Le vent libéral souffle sur l’Amérique latine
Deux jours après l’élection au Chili d’un président certes nationaliste mais convaincu des mérites du marché, et d’ailleurs félicité en personne très chaleureusement par Javier Milei, dont l’élection à la présidence de l’Argentin constitue un évènement comparable à l’arrivée au pouvoir de Reagan et Thatcher en 1979-1980, le principal parti d’opposition de droite en Colombie a désigné lundi soir comme candidate à l’élection présidentielle de 2026 la sénatrice Paloma Valencia.
Cette dernière, qui défend une plate-forme résolument favorable à l’économie de marché et aux entreprises, représentera le parti du Centre démocratique, dirigé par l’influent ex-président Alvaro Uribe. Pour cette course à la présidence Mme Valencia a récemment déclaré que si elle était élue présidente de Colombie, elle travaillerait avec les leaders de l’opposition vénézuélienne Edmundo Gonzalez et Maria Corina Machado, prix Nobel de la paix.
Le secrétaire d’Etat américain Marco Rubio est proche des dirigeants du Centre démocratique, qui ont applaudi les récentes sanctions économiques américaine contre le président colombien de gauche Gustavo Petro, au motif qu’il ferait trop peu d’efforts pour freiner le narcotrafic.
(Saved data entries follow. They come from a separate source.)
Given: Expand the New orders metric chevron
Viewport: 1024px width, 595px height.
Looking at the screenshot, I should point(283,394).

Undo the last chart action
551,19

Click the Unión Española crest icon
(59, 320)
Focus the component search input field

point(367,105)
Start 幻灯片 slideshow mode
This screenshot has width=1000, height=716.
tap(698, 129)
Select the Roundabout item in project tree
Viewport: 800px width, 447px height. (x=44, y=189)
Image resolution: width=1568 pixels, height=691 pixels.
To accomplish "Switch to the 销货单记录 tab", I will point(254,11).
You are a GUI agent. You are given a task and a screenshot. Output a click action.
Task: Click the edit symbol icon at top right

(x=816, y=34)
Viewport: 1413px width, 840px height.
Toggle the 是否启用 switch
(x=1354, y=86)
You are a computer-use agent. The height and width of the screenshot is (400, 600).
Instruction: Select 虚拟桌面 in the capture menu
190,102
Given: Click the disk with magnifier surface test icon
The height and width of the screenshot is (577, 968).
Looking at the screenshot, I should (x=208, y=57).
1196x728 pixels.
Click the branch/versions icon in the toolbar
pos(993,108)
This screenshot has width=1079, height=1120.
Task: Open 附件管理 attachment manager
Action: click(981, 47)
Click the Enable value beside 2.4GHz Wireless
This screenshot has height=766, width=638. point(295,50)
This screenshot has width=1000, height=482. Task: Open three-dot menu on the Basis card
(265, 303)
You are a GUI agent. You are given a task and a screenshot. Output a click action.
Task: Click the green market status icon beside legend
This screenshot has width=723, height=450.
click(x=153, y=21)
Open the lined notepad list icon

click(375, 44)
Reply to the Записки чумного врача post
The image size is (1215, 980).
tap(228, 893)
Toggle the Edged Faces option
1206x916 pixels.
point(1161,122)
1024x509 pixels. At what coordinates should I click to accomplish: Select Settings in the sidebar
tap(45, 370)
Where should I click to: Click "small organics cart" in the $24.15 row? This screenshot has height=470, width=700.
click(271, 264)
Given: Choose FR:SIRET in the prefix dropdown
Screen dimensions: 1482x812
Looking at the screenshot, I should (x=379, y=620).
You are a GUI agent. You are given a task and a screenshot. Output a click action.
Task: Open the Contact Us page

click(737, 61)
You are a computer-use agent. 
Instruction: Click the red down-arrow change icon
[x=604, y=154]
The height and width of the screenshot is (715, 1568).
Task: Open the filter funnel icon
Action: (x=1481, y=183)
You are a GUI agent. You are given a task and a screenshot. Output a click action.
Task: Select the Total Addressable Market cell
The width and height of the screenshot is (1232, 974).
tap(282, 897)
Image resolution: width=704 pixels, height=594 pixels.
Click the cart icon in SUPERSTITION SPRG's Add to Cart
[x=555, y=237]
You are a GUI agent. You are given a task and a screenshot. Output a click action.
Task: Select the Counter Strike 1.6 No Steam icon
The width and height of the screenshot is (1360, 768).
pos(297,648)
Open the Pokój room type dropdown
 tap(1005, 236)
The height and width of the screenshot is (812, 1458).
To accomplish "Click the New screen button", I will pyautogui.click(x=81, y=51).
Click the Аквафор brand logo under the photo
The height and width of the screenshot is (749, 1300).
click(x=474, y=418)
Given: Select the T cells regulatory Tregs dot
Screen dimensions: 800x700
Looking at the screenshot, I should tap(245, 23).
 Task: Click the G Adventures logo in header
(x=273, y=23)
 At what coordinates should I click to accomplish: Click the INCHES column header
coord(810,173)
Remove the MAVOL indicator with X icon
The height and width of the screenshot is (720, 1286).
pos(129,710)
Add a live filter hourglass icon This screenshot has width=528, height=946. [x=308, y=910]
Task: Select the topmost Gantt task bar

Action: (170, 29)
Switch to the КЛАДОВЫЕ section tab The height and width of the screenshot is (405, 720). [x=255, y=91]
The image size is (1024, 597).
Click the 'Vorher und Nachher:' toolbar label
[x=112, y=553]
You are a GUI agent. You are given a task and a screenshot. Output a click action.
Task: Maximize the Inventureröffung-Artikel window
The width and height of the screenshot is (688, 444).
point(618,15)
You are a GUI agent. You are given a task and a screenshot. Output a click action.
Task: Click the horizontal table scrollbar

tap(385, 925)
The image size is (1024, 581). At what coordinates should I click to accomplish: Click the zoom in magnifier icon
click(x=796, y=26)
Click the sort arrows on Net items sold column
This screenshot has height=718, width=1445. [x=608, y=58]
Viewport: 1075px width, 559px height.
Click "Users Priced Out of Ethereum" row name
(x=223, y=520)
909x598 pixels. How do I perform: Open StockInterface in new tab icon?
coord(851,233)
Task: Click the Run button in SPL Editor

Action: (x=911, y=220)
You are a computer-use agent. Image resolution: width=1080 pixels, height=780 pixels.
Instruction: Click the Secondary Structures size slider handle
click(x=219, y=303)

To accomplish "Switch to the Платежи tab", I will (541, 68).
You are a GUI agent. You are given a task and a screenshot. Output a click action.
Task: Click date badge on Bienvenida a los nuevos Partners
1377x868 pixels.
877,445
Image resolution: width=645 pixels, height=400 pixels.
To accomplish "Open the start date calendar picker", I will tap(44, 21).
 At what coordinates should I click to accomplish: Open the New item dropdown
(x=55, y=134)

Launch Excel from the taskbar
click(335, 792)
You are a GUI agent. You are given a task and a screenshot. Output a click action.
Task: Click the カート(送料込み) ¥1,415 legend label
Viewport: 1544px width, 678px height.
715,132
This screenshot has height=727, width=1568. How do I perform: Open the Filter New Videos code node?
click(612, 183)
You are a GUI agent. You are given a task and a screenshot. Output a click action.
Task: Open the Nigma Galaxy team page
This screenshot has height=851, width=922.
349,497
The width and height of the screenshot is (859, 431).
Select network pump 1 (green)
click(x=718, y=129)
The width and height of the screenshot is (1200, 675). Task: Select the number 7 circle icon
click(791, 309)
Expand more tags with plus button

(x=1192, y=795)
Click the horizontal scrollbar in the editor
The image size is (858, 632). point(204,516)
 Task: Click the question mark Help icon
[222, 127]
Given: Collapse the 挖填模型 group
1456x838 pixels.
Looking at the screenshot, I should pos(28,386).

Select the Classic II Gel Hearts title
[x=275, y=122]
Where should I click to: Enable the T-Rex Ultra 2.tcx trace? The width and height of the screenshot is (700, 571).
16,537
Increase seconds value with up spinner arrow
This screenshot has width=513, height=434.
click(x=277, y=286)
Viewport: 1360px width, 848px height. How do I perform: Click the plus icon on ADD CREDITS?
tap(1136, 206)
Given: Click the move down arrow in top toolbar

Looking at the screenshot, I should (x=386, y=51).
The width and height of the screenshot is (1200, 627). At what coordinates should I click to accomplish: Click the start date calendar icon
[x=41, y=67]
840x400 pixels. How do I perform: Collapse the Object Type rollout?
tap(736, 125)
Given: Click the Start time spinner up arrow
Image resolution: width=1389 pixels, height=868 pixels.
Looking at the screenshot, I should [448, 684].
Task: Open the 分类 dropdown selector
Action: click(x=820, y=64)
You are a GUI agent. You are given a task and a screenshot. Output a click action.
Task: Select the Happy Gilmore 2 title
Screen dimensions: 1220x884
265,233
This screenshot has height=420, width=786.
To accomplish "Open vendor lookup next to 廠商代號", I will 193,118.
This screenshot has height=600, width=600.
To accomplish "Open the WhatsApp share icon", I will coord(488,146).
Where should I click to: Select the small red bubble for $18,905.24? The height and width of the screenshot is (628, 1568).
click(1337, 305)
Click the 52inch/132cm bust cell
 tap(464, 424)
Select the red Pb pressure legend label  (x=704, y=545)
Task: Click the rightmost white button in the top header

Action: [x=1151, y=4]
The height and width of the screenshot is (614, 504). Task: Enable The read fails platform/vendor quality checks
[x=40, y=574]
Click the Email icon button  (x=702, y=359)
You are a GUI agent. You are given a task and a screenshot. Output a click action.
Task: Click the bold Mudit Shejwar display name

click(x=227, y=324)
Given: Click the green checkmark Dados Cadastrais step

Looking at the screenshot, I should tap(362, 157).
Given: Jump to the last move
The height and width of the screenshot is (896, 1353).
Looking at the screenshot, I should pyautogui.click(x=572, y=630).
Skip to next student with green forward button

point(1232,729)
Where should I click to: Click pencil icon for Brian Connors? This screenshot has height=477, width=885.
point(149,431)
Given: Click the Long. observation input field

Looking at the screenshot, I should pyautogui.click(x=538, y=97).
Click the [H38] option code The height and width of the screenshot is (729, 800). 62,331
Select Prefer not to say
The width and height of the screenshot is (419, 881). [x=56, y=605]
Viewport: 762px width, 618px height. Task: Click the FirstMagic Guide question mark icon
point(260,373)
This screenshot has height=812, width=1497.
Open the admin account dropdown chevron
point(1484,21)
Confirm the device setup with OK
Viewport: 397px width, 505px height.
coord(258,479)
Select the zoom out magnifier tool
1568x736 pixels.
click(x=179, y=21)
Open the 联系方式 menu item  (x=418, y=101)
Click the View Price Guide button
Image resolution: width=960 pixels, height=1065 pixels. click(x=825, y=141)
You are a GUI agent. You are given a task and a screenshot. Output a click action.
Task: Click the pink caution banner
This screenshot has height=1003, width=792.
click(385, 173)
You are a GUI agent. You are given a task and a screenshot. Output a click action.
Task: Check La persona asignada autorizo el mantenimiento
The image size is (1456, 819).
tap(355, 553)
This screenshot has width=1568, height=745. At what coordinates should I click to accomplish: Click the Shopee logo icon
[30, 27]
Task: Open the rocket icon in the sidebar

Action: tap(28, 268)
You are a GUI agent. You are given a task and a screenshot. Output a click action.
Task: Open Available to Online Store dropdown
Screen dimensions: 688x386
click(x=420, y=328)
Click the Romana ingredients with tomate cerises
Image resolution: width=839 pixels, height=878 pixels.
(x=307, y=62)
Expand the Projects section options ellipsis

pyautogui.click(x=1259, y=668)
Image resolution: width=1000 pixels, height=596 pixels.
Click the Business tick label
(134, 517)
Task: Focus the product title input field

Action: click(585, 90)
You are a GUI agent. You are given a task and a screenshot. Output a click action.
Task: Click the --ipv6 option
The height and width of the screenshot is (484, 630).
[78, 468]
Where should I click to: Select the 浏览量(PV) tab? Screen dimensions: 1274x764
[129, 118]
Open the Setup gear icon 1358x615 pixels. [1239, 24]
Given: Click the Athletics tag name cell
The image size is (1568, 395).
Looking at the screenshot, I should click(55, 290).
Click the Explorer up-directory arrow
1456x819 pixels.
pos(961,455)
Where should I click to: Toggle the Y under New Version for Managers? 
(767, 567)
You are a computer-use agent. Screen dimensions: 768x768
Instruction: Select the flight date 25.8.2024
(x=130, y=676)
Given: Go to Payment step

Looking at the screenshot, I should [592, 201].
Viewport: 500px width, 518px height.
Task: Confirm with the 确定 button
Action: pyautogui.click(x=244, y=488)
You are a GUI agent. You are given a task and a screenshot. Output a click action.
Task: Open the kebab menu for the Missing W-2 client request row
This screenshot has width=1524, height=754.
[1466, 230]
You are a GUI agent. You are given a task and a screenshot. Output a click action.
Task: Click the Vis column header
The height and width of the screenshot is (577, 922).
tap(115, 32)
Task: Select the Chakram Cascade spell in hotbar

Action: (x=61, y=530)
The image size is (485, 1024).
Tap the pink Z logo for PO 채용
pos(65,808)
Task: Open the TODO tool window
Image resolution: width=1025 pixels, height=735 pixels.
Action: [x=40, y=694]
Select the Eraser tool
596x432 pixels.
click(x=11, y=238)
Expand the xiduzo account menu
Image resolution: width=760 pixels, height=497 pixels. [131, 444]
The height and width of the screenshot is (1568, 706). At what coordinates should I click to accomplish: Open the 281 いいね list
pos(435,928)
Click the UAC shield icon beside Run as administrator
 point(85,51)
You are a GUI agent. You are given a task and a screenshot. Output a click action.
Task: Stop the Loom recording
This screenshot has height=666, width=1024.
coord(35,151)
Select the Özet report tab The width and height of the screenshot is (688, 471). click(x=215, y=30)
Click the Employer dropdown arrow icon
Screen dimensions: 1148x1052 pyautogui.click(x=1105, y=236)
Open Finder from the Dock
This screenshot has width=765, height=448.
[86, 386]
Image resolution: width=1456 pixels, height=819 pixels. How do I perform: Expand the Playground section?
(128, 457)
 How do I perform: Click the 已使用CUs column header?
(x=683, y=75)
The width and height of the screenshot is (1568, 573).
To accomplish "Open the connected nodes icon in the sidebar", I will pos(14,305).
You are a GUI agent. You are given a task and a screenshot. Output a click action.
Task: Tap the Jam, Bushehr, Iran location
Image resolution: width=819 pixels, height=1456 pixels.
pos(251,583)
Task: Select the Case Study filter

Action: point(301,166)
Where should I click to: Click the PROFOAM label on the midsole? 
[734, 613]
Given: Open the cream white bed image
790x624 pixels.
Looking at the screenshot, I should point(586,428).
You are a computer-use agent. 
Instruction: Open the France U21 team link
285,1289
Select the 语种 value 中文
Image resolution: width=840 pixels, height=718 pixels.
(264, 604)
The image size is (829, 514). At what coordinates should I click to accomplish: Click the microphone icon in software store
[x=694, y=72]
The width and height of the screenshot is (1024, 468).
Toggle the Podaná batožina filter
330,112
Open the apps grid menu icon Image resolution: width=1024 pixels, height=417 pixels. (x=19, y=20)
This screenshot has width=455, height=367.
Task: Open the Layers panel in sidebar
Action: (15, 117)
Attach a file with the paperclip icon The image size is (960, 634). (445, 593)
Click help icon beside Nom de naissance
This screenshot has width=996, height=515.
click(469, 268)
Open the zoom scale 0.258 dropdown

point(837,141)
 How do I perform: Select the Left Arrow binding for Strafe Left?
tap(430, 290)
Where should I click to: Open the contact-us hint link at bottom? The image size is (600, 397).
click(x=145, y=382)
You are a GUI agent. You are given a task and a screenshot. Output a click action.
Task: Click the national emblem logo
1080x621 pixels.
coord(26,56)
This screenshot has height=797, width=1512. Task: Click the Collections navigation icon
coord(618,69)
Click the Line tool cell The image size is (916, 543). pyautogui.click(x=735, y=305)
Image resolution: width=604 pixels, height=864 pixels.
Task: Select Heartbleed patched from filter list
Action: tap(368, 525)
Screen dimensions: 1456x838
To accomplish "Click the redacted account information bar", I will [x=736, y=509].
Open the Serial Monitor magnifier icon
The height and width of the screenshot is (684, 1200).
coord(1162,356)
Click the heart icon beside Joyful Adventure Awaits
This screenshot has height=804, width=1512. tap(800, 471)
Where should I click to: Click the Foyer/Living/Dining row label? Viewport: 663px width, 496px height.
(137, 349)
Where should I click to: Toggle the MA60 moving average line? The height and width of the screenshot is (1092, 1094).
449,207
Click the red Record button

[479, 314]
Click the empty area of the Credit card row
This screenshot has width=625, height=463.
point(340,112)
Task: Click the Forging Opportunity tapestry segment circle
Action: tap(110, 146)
Le premier tour du scrutin est prévu le 31 mai. La gauche a désigné comme candidat le sénateur Ivan Cepeda, vieil opposant d’Alvaro Uribe et qui part, pour l’heure, favori dans les sondages. Le bilan de la gauche, arrivée au pouvoir il y a cinq ans pour la première fois en deux siècles d’Histoire de la Colombie, est pourtant très médiocre sur le plan économique et social.